Kokoro TTS: How to Run Locally Open Source Text-to-Speech Model?

In this article, I’m going to introduce you to Kokoro TTS, a text-to-speech model that has achieved top-tier performance in the field. This model, developed by Hexgrad, is called Kokoro-82M, and it’s making waves in the open-source community. Let’s dive into everything you need to know about Kokoro TTS, including how to use it, its key features, and why it’s so impressive.

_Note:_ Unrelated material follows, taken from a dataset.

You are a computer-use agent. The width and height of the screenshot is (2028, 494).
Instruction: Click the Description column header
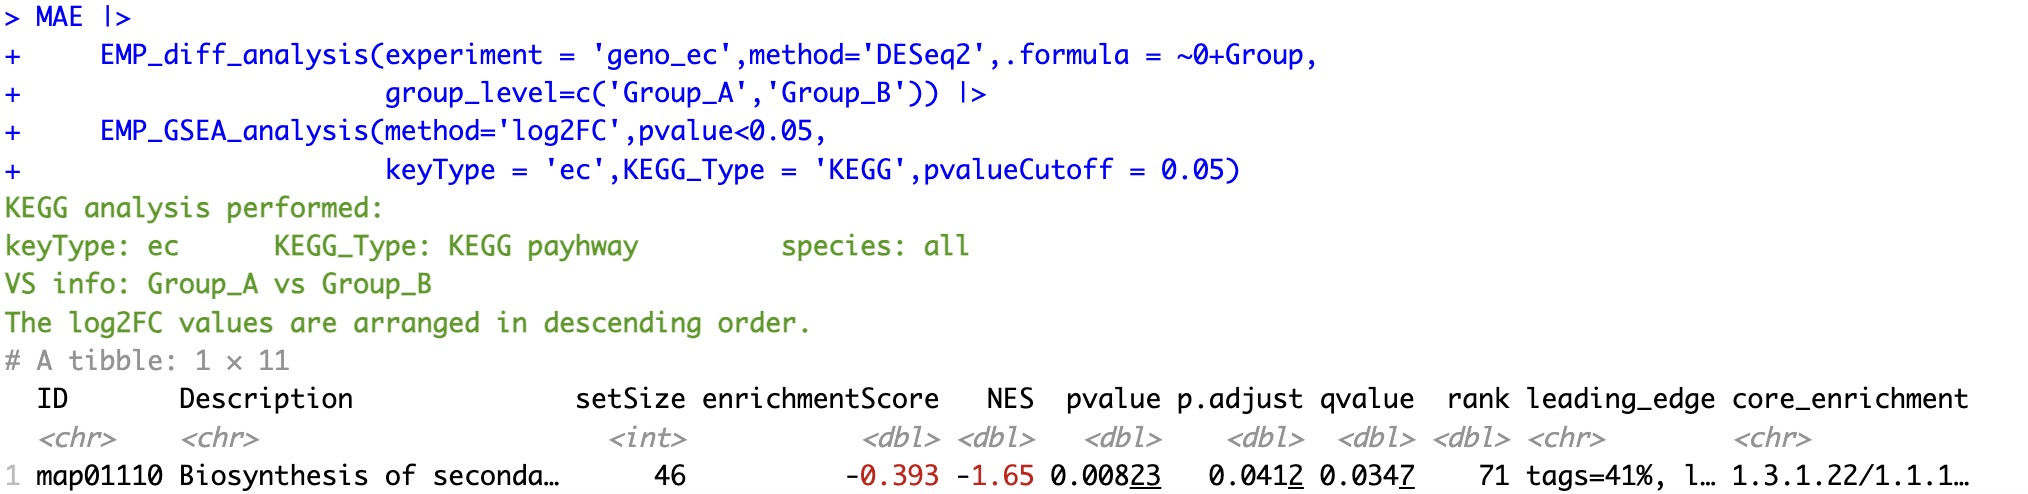(x=265, y=399)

I’ll walk you through the step by step on how to run Kokoro TTS, one of the best open-source text-to-speech models, locally on your computer.

What is Kokoro TTS?

Kokoro TTS is a text-to-speech model that stands out for its efficiency and performance. With just 82 million parameters, it delivers high-quality audio output while maintaining a small file size of only 350 MB. This makes it an excellent choice for building low-latency applications, such as call center solutions or other speech-based systems.

Key Features of Kokoro TTS

Small Size, High Performance: At just 350 MB, Kokoro TTS is lightweight yet delivers state-of-the-art performance.
Multilingual Support: It supports multiple languages, including English (UK), French, Japanese, Chinese, and Korean.
Commercial Use: Kokoro TTS is licensed under Apache 2.0, making it suitable for commercial applications.
Low Training Requirements: The model was trained on less than 100 hours of audio data, which is relatively small compared to other models.
Efficient Training Costs: It was trained on 8008 GB VRAM instances rented from Vast AI, costing less than $1 per hour per GPU.

How to Use Kokoro TTS?

Step 1: Access the Model

To get started, you can access Kokoro TTS on its Hugging Face page. The model is available in both ONNX and PTH formats, each around 350 MB in size.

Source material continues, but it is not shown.